Below is an excerpt from a paper I wrote on Anderson’s Imagined Communities discussing the role and importance of language:

With print came a movement away from Latin and towards vernacular languages. These “languages-of-state” developed as demand for print increased rapidly among non-Latin speaking classes. Philosopher Ernest Blotch noted that in medieval Western Europe, “‘Latin was not the only language in which teaching was done, it was the only language taught’” (18). After print-capitalism’s rise in the sixteenth century, a rapid increase in vernacular literature was evident. Of 88 books printed in Paris before 1501, 80 were in Latin. Following this, however, the vast majority of print was in French. As Anderson puts it, “Latin’s hegemony was doomed” (18). And with Latin’s damnation came a new connecting force of the imagined community: vernacular language. As print developed in the vernacular as opposed to Latin, this connection with other members of one’s nation became more psychologically real, for just by reading in the vernacular one could imagine countless others doing the same. When Latin was the institutionalized language throughout Europe, it was easy to disregard fellow readers as distant. Only with the development of languages-of-state do we see people becoming aware of their fellow nationals. As Anderson puts it, “the fall of Latin exemplifies a larger process in which the sacred communities integrated by old sacred languages were gradually fragmented, pluralized, and territorialized” (19).
Looking more closely at the underlined segments, I think this brings up a very important point about the movement away from Latin as the scholarly language and towards vernacular languages. I have asked in previous posts if it would be possible to feel connected to the nation of “humanity,” and see one another as all alike and connected.  Thinking back to the days when the majority of books were printed in Latin and nearly all scholarship and teaching was of the Latin language, I wonder if there was this broader sense of connection/community to all the people who were learning, teaching, and reading in Latin.

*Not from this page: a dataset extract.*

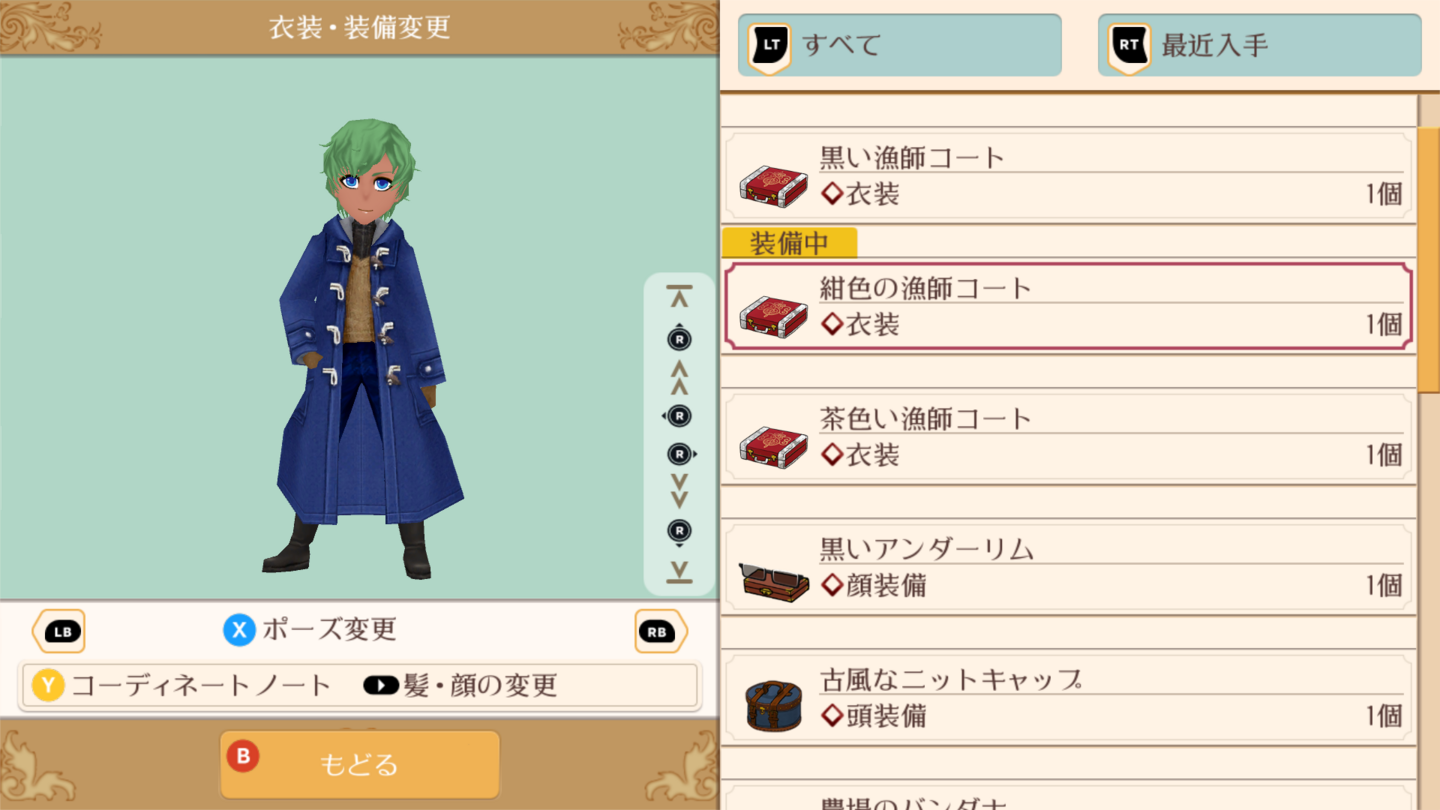The height and width of the screenshot is (810, 1440).
Task: Click the blue X ポーズ変更 icon
Action: 239,630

Or was it the case that “it was easy to disregard fellow readers as distant”? Possibly the latter, because although the printing and education was in Latin, vernacular language still existed, it was just less of a connecting force until print capitalism took hold.

However I don’t know if this is the entire story. I think about societies and communities in which print is not a big part of the culture and the way information I disseminated. In some cultures and in some nations, oral tradition is still strong and in some cases more important and more pervasive than a print tradition. An example would be the Maasai, or the Maa, language of the Maasai people of South Kenya and North Tanzania, which although it is a written language and there is a Maasai dictionary, it is not commonly written. In schools, generally Swahili and/or English are taught, however the Maasai certainly identify themselves as a nation separate from that of Kenya or Tanzania.

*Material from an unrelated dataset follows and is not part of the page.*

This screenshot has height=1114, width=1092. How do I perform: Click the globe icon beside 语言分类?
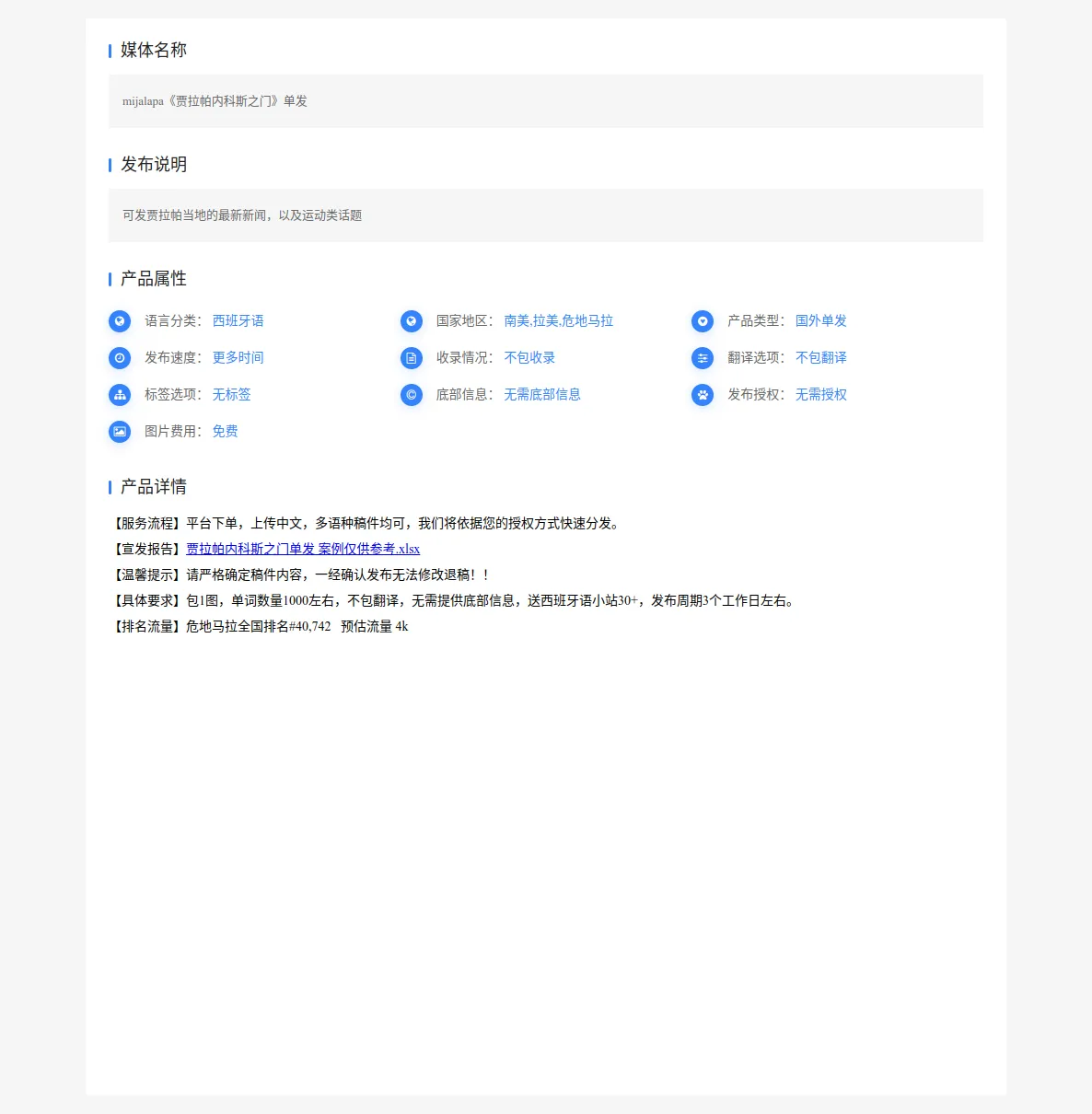[x=120, y=321]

This can also be thought about in the context of Triumph of the Will. There seems to be some sort of national mentality that is being built, in conjunction and in exploitation of the idea of German nationalism, but something that is slightly different; almost a Nazi nation. So while these people are all connected by the German language, and we can think about the role print capitalism played in perpetuating that vernacular language, there are other important elements connecting all of these people. From the scenes we watched, a love and admiration for Adolf Hitler certainly seems to be at play. Also possibly a common sense of racism and intolerance could have contributed to the creation of this sort of a demented imagined nation within the German nation-state.


These examples make me wonder about the role other important connectors play in the imagination of a nation. Is any single one more important than the other, or do they all work in conjunction with the rest to form the “perfect psychological storm” that creates that bonding and connectivity necessary for a nation?